Большевики ни с чем и ни с кем не считались, в 1931–1932 годах они нанесли массированный удар по Русской церкви: закрывали и рушили храмы, монастыри...
Основная часть жизни Серафима (Чичагова) прошла в духовном общении со святыми: Иоанном Кронштадтским, Серафимом Саровским, Евфимием Суздальским, царем Николаем II, святителем Тихоном Московским.
В Ленинграде одного из мучеников, умершего в тюрьме архиепископа Илариона (Троицкого) ему выдали для погребения в ужасном виде, в рванье. Владыка Серафим нарядил его в собственное облачение, сам отпевал. Разгром церкви окончательно подорвал его здоровье. В 1933 году он ушел на покой, со своими верными келейницами поселился на Удельной, снимал две комнатки. Не расставался с фисгармонией, сочинял церковную музыку. Его навещали архиереи, священники, миряне — вплоть до 30 ноября 1937-го, когда за ним пришли...
На единственном допросе инкриминируемую ему антисоветскую агитацию он отрицал.
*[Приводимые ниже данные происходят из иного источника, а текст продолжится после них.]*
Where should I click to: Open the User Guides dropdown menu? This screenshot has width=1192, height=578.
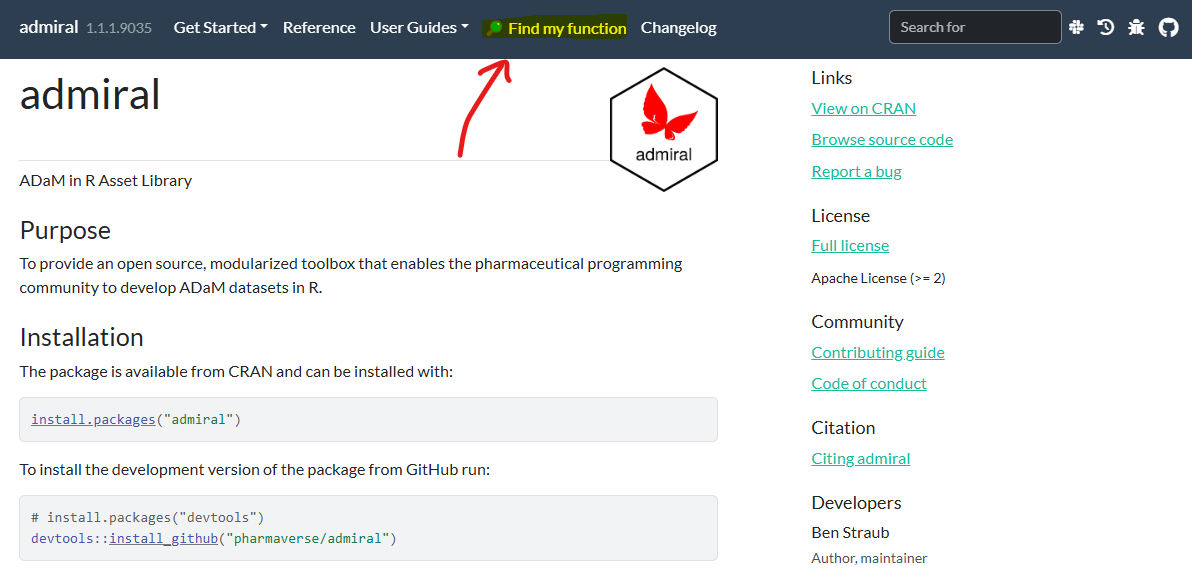[419, 28]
А в доносе на него значились сказанные им пророческие слова: гонения на христиан закончатся так же, как прежние; «Церковь снова будет восстановлена, и православная вера восторжествует».
11 декабря среди других приговоренных к смерти владыка Серафим был расстрелян на Бутовском полигоне. Могилка, которую готовил для себя в Дивееве, так и не была востребована. Но путь подвижника привел его именно туда, куда указывал преподобный батюшка Серафим Саровский.